The fourth choice is to invest in a small army of monitoring staff, equipped with an arsenal of state-of-the-art security technology. It’s practical though expensive. But it’s the smartest approach for any enterprise that’s serious about security. Unfortunately you can only justify such an option in the wake of a major incident.
The biggest challenge to justifying an adequate set of measures is that the major driver of corporate spending on security, regulatory compliance, lags too far behind the technology and security curves. We can satisfy auditors by assigning responsibilities and formalising procedures, but these actions will not stop an advance persistent threat (APT) in its tracks. To combat an APT we need stringent monitoring tools, specialist technical skills and a professional secure operations centre equipped by experienced security staff.
We can prevent and stop known forms of professional attack. That should be the today’s baseline. Buts it’s not. Much harder is to anticipate and prevent new forms of APT. That demands fresh research and ambitious solutions that stretch beyond our current academic efforts, too many of which are obsessed with breaking today’s products rather than building tomorrow’s solutions. It’s not difficult to do, but it requires a transformation in security philosophy and techniques, because our current model of security management based on industrial age quality management concepts is no longer fit for purpose.
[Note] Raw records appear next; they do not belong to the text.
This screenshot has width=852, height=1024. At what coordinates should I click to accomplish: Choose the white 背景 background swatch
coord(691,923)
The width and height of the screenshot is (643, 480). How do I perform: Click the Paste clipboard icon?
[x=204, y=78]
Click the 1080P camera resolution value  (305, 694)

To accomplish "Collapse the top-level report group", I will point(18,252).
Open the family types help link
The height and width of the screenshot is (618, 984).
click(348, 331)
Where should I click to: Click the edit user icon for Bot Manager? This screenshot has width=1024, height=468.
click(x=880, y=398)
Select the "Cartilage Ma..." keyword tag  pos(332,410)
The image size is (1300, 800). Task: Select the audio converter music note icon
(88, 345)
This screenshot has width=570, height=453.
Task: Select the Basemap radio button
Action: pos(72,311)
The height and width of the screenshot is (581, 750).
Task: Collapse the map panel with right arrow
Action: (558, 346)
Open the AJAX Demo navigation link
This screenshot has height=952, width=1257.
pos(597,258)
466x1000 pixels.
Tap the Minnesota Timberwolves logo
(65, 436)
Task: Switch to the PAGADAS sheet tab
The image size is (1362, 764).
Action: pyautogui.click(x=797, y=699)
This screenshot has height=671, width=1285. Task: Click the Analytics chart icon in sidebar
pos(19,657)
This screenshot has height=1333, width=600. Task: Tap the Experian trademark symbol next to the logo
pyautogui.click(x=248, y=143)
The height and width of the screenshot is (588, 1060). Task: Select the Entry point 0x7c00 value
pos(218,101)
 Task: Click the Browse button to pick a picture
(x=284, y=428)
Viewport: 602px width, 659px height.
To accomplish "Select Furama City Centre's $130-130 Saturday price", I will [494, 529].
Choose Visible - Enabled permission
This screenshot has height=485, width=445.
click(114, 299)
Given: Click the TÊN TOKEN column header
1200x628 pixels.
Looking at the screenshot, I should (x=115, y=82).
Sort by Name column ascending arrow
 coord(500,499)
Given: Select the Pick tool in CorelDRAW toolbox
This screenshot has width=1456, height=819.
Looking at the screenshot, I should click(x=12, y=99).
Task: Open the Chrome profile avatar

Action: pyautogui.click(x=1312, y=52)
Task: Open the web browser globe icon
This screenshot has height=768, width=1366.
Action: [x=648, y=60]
There are some excellent new ideas however lurking in the wings waiting to take centre stage. If we can ditch our legacy baggage and start to experiment with new technologies then we might be on to something. Malware detection software, for example, is progressively decreasing in effectiveness yet still deployed. There are superior modern solutions that have yet to catch on. Check out Cipher‘s approach for example. But such technologies are just scratching the surface of what could be conceived with a touch of imagination and a basic understanding of the underpinning drivers of the information age.
To get there we need a modern, forward looking vision that specifically addresses the new challenges of scale, diversity, volatility and complexity. My view is that we should look to nature for such solutions. The human body for example is an excellent model of simplicity and sophistication in defensive techniques. The immune system exhibits scale, detail, richness and evolution. At the turn of the century I sponsored an ambitious project to develop a model of the human immune system for fraud detection. My researchers developed a prototype which worked, though it was too clunky for prime time application. Typically, the research funds ran out before we could refine the technique. And as usual the software and learning points were lost in time.
Many visionary projects end up this way. It’s the innovation we urgently need to build the solutions of tomorrow. But who will sponsor the journey from blue sky thinking to everyday product deployment? It won’t come from industry and it’s not yet coming from academia or government.
We need two things to make this work. First we need a creative environment, something like the equivalent of an MIT Media Lab for security. Nicholas Negroponte’s brainchild has been highly successful for new technologies. But it’s not fast enough. It’ s taken almost two decades for ideas such as electronic paper, 3D printers and wearable technology to emerge as viable products.
So the second condition is that we need a commitment to investment in product development. We can’t wait two decades for venture capitalists to develop emerging ideas. It’s a challenge that’s now far too important and way too ambitious to be left to market forces. Is anyone listening? I hope so though I doubt it.